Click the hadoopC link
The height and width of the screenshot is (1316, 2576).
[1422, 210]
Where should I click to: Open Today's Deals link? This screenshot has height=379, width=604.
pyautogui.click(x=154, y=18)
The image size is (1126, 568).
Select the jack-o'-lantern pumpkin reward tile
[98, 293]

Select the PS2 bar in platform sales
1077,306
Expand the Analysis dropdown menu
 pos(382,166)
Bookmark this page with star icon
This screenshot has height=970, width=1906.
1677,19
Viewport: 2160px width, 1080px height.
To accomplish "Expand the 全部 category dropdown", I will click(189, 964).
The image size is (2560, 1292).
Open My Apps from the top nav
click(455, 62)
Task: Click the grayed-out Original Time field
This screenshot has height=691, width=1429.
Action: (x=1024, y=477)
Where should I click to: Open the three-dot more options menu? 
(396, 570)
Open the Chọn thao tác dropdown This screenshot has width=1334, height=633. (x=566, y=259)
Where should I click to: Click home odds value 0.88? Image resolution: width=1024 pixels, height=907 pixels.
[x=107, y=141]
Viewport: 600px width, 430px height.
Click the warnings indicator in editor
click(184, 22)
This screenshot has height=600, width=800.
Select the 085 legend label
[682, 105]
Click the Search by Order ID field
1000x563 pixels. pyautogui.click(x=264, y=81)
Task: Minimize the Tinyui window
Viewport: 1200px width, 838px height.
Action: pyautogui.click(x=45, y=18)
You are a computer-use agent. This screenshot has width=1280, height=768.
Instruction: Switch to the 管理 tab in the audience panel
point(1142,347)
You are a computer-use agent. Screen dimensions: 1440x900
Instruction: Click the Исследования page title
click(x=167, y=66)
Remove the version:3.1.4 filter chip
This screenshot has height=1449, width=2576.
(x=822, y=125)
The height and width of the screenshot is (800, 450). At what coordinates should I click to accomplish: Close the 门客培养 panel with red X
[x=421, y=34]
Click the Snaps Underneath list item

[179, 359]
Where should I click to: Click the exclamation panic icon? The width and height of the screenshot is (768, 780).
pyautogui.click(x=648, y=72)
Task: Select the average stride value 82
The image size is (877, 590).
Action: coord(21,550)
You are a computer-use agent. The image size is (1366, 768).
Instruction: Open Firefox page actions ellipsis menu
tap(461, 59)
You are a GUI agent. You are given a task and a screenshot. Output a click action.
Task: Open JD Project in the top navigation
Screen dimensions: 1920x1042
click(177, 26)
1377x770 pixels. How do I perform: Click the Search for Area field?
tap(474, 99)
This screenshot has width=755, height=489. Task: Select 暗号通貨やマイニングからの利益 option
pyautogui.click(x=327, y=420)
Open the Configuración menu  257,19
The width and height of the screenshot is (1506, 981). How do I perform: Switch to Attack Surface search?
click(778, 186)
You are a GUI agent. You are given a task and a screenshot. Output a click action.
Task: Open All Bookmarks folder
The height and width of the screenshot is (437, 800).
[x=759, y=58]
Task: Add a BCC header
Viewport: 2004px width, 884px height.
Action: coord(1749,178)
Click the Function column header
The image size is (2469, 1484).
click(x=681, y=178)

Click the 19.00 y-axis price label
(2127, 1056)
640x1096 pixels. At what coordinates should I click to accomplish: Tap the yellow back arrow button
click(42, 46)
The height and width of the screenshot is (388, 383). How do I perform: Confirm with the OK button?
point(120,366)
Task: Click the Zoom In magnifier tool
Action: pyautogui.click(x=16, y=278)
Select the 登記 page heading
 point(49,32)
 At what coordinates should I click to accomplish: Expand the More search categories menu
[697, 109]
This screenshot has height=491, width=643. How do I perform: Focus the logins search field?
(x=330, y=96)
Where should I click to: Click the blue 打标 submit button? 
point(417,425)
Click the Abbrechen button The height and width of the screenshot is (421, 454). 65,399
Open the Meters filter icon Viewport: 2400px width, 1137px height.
+ + + +
_Direction_.
Can you rewrite the material above as a numbered list, skipping any blank lines?

_Solution to the problem_.
1. Click the hadoopC link
2. The height and width of the screenshot is (1316, 2576).
3. [1422, 210]
4. Where should I click to: Open Today's Deals link? This screenshot has height=379, width=604.
5. pyautogui.click(x=154, y=18)
6. The image size is (1126, 568).
7. Select the jack-o'-lantern pumpkin reward tile
8. [98, 293]
9. Select the PS2 bar in platform sales
10. 1077,306
11. Expand the Analysis dropdown menu
12.  pos(382,166)
13. Bookmark this page with star icon
14. This screenshot has height=970, width=1906.
15. 1677,19
16. Viewport: 2160px width, 1080px height.
17. To accomplish "Expand the 全部 category dropdown", I will click(189, 964).
18. The image size is (2560, 1292).
19. Open My Apps from the top nav
20. click(455, 62)
21. Task: Click the grayed-out Original Time field
22. This screenshot has height=691, width=1429.
23. Action: (x=1024, y=477)
24. Where should I click to: Open the three-dot more options menu? 
25. (396, 570)
26. Open the Chọn thao tác dropdown This screenshot has width=1334, height=633. (x=566, y=259)
27. Where should I click to: Click home odds value 0.88? Image resolution: width=1024 pixels, height=907 pixels.
28. [x=107, y=141]
29. Viewport: 600px width, 430px height.
30. Click the warnings indicator in editor
31. click(184, 22)
32. This screenshot has height=600, width=800.
33. Select the 085 legend label
34. [682, 105]
35. Click the Search by Order ID field
36. 1000x563 pixels. pyautogui.click(x=264, y=81)
37. Task: Minimize the Tinyui window
38. Viewport: 1200px width, 838px height.
39. Action: pyautogui.click(x=45, y=18)
40. You are a computer-use agent. This screenshot has width=1280, height=768.
41. Instruction: Switch to the 管理 tab in the audience panel
42. point(1142,347)
43. You are a computer-use agent. Screen dimensions: 1440x900
44. Instruction: Click the Исследования page title
45. click(x=167, y=66)
46. Remove the version:3.1.4 filter chip
47. This screenshot has height=1449, width=2576.
48. (x=822, y=125)
49. The height and width of the screenshot is (800, 450). At what coordinates should I click to accomplish: Close the 门客培养 panel with red X
50. [x=421, y=34]
51. Click the Snaps Underneath list item
52. [179, 359]
53. Where should I click to: Click the exclamation panic icon? The width and height of the screenshot is (768, 780).
54. pyautogui.click(x=648, y=72)
55. Task: Select the average stride value 82
56. The image size is (877, 590).
57. Action: coord(21,550)
58. You are a computer-use agent. The image size is (1366, 768).
59. Instruction: Open Firefox page actions ellipsis menu
60. tap(461, 59)
61. You are a GUI agent. You are given a task and a screenshot. Output a click action.
62. Task: Open JD Project in the top navigation
63. Screen dimensions: 1920x1042
64. click(177, 26)
65. 1377x770 pixels. How do I perform: Click the Search for Area field?
66. tap(474, 99)
67. This screenshot has width=755, height=489. Task: Select 暗号通貨やマイニングからの利益 option
68. pyautogui.click(x=327, y=420)
69. Open the Configuración menu  257,19
70. The width and height of the screenshot is (1506, 981). How do I perform: Switch to Attack Surface search?
71. click(778, 186)
72. You are a GUI agent. You are given a task and a screenshot. Output a click action.
73. Task: Open All Bookmarks folder
74. The height and width of the screenshot is (437, 800).
75. [x=759, y=58]
76. Task: Add a BCC header
77. Viewport: 2004px width, 884px height.
78. Action: coord(1749,178)
79. Click the Function column header
80. The image size is (2469, 1484).
81. click(x=681, y=178)
82. Click the 19.00 y-axis price label
83. (2127, 1056)
84. 640x1096 pixels. At what coordinates should I click to accomplish: Tap the yellow back arrow button
85. click(42, 46)
86. The height and width of the screenshot is (388, 383). How do I perform: Confirm with the OK button?
87. point(120,366)
88. Task: Click the Zoom In magnifier tool
89. Action: pyautogui.click(x=16, y=278)
90. Select the 登記 page heading
91.  point(49,32)
92.  At what coordinates should I click to accomplish: Expand the More search categories menu
93. [697, 109]
94. This screenshot has height=491, width=643. How do I perform: Focus the logins search field?
95. (x=330, y=96)
96. Where should I click to: Click the blue 打标 submit button? 
97. point(417,425)
98. Click the Abbrechen button The height and width of the screenshot is (421, 454). 65,399
99. Open the Meters filter icon Viewport: 2400px width, 1137px height.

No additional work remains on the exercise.